The program is doing well, according to Patricia Gregson, vice president of access and transition at the college, but there has been one problem. It started getting inquiries from students who liked the concept of getting on with their education right away but who didn’t fit the school’s mission.

“They were just disengaged from high school,” Gregson said. “They didn’t have attendance issues. They weren’t really in danger of dropping out.”

A New Model

So, this fall, a new high school will open at the college. Known as the Pathways Early College Innovation School, it’s scheduled to enroll 20 high school juniors this year and cap out at a maximum of 40 11th- and 12th- grade students. Assuming they’re sufficiently motivated, the students will be able to graduate from high school on schedule and get an associate’s degree at the same time.

The new Pathways school is the second “Innovation” school approved in Massachusetts. Created as part of an education reform bill that Gov. Deval Patrick signed in January, the public schools are designed to foster creative approaches to education. Unlike charter schools, they are part of a particular school district.

Like the Gateway program, Pathways is a partnership between Mount Wachusett and the Ralph C. Mahar Regional School District. Participants either come from the Mahar region, which consists of New Salem, Orange, Petersham and Wendell, or they use school choice to switch to the Mahar district and then attend the school.

The college has started holding information sessions for interested students, and Gregson said the kids who are showing up have a whole variety of reasons for doing so. Some budget-minded applicants like the sound of a chance to get two years of college for free. Others are bored with high school, or find its structure hard to handle.

Some may already know that they want to pursue a career in nursing, green technology or other fields where MWCC has a particularly strong program.

The stated purpose of the school is to “provide motivated students, many of whom face particular socio-economic and other challenges, with an alternate pathway to higher education.”

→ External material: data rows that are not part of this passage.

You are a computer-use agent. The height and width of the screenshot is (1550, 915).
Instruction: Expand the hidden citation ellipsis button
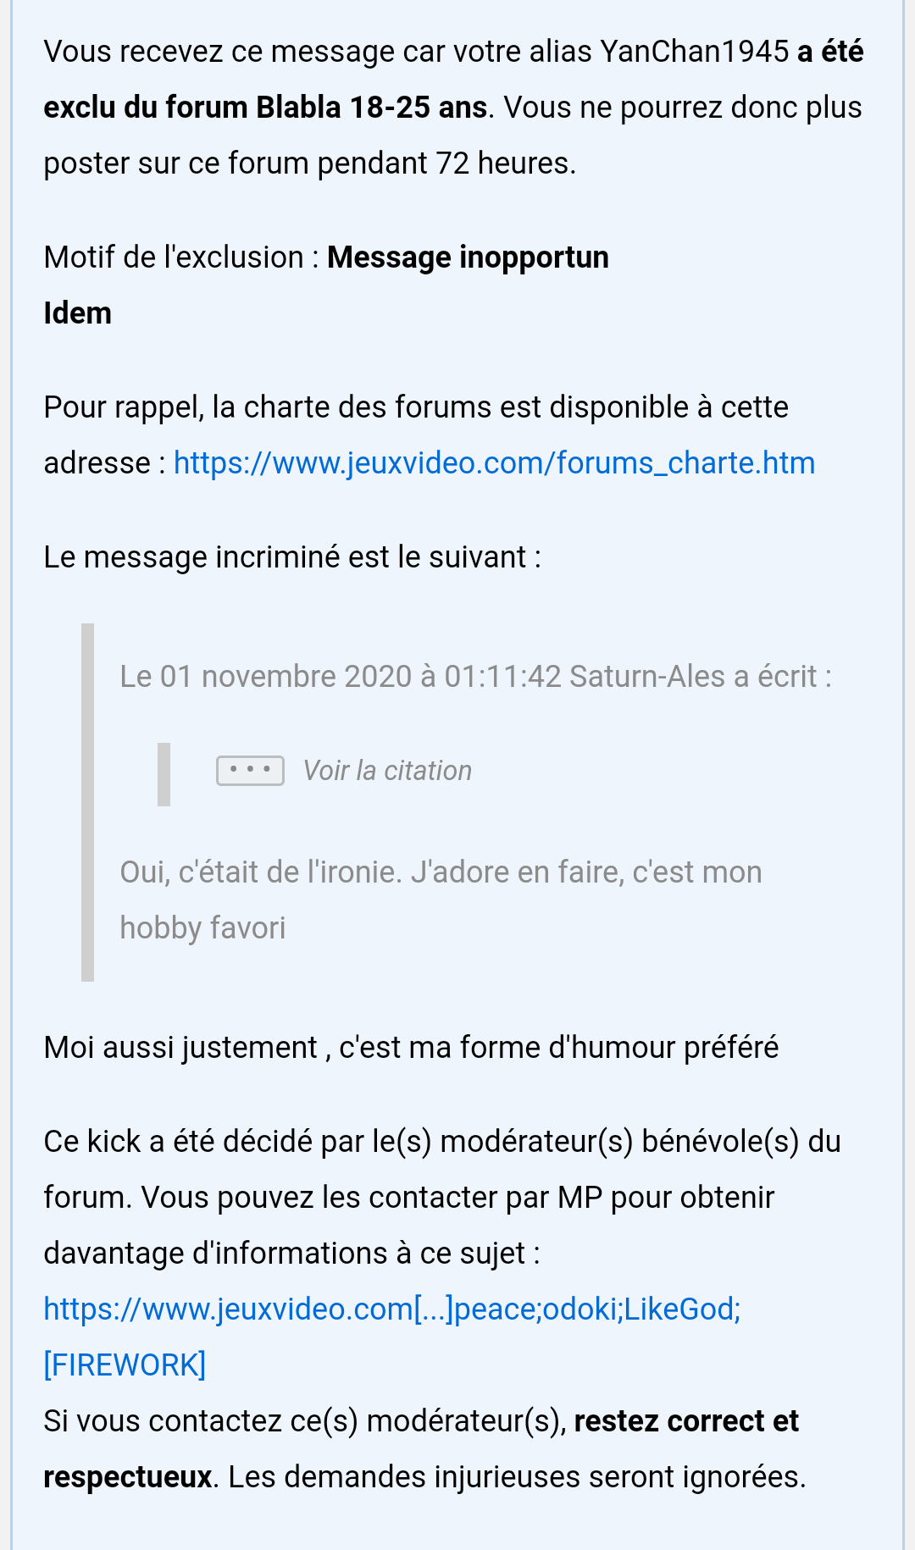point(250,771)
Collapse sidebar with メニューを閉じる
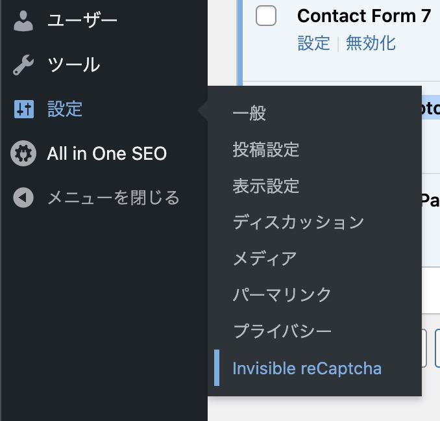This screenshot has width=440, height=421. [x=114, y=198]
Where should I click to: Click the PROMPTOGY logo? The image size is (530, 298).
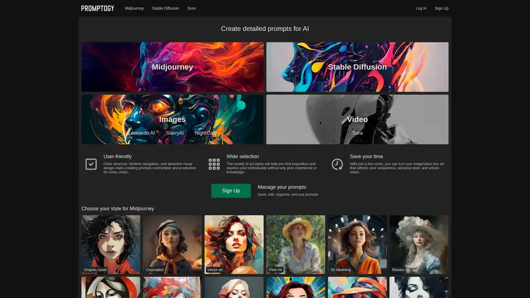(x=97, y=8)
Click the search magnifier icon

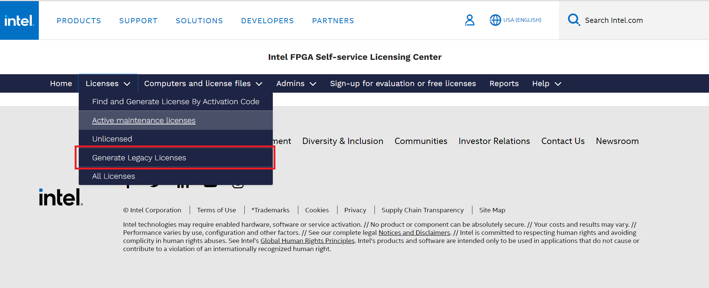pos(574,20)
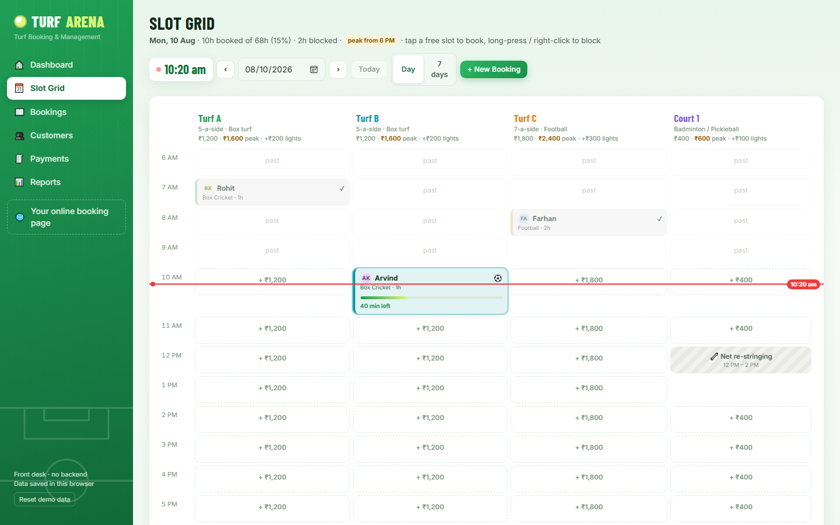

Gregson said applicants will need to be ready to handle a rigorous curriculum that includes classes over summers and other breaks. But they’ll also get assistance in figuring out a path through college, including guidance about possible career plans.

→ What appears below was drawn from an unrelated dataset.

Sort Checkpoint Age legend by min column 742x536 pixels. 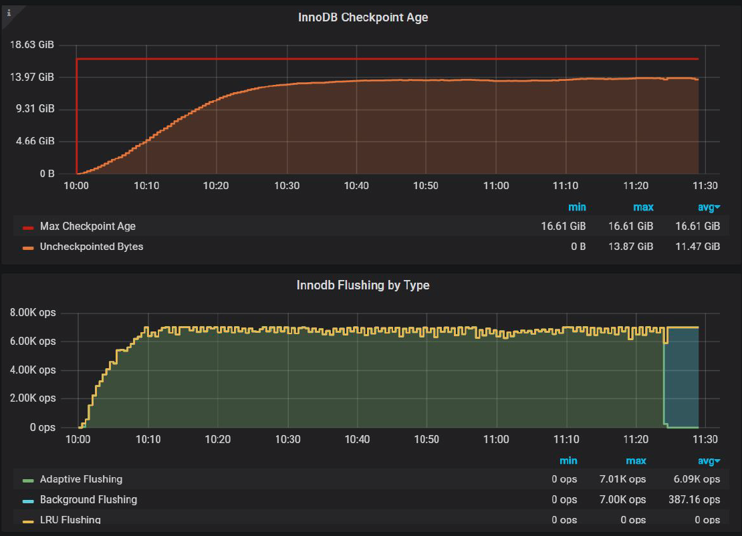pyautogui.click(x=577, y=207)
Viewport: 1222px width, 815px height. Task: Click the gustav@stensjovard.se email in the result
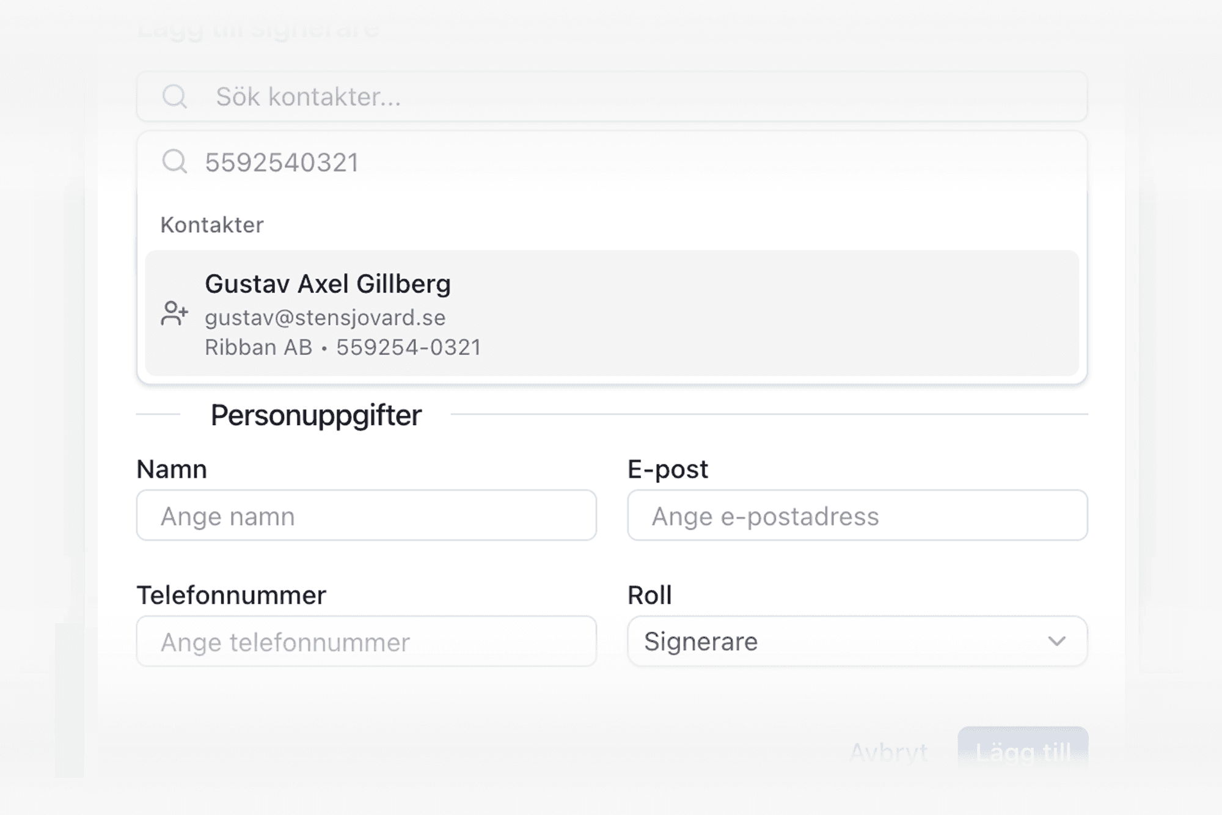[x=325, y=318]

The notion of sending teenagers who aren’t necessarily thriving academically off to college early might sound strange. Not long ago, the typical image of high-school-aged student on campus was a Doogie Howser-esqe overachiever. But over the last decade that has been changing.

With strong support from the Bill and Melinda Gates Foundation, which provided some of the funding for Gateway to College at Mount Wachusett, more than 200 “Early College High Schools” have emerged around the country. The schools help students from low-income families, English language learners and others with barriers to higher education attend two years of college while finishing high school.

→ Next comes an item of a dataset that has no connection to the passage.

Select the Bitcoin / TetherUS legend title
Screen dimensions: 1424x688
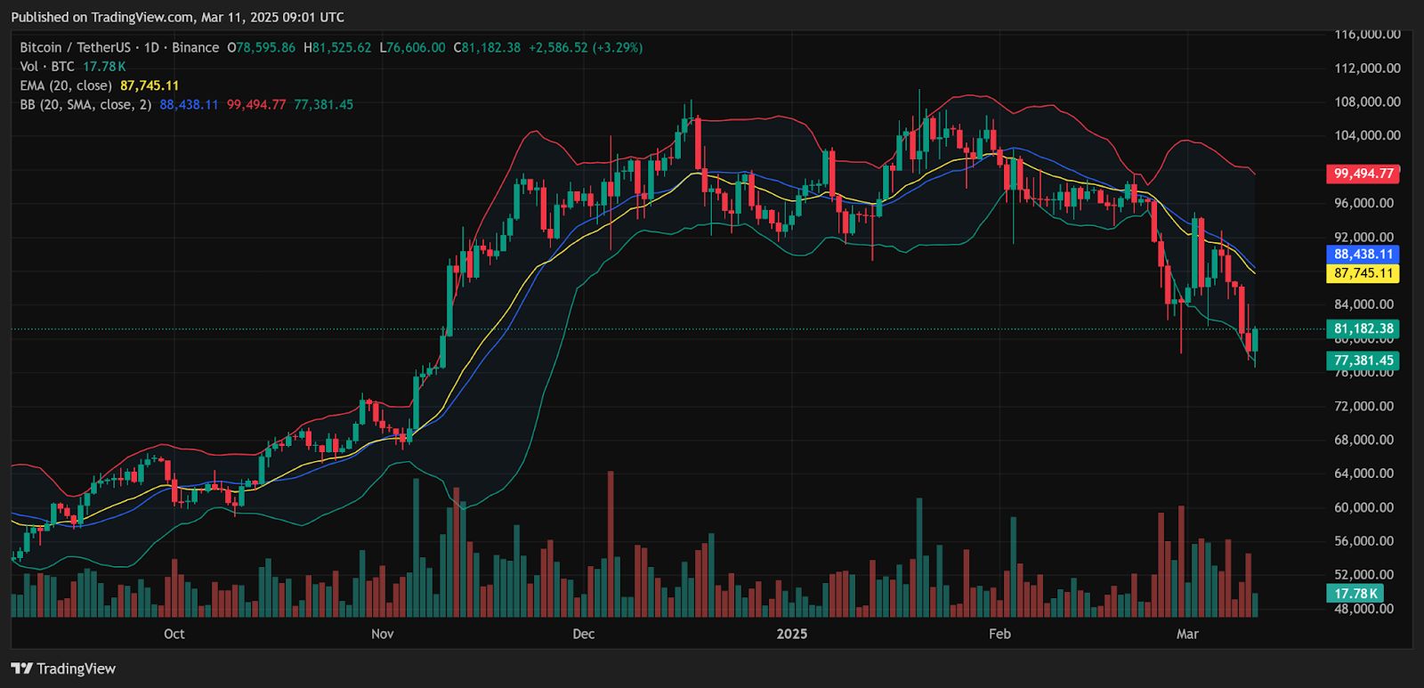[119, 47]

Ruth Feldman, director of the Dorchester-based Project for School Innovation, which has helped other Massachusetts high schools develop programs for at-risk students, said it makes sense for such programs to build a strong bridge between high school and college. She said students who had trouble in high school often find college virtually impossible to navigate without help.

“They need a huge amount of support during that first year,” she said. “You are on your own. You don’t have someone calling you if you don’t show up to class.”

Gregson said the MWCC program’s budget for the first year is $130,000, and the cost of educating a student through the new school is comparable to a traditional high school. She said Pathways will hold its expenses down by keeping the students together in class for the first semester.

The Pathways program also shares some administrative costs with the Gateway program.

Gregson said students who go through the program should find themselves at 18 years old ready to start a career or transfer into a four-year college as a junior.

“Whatever’s right for the student is what we’re trying,” she said.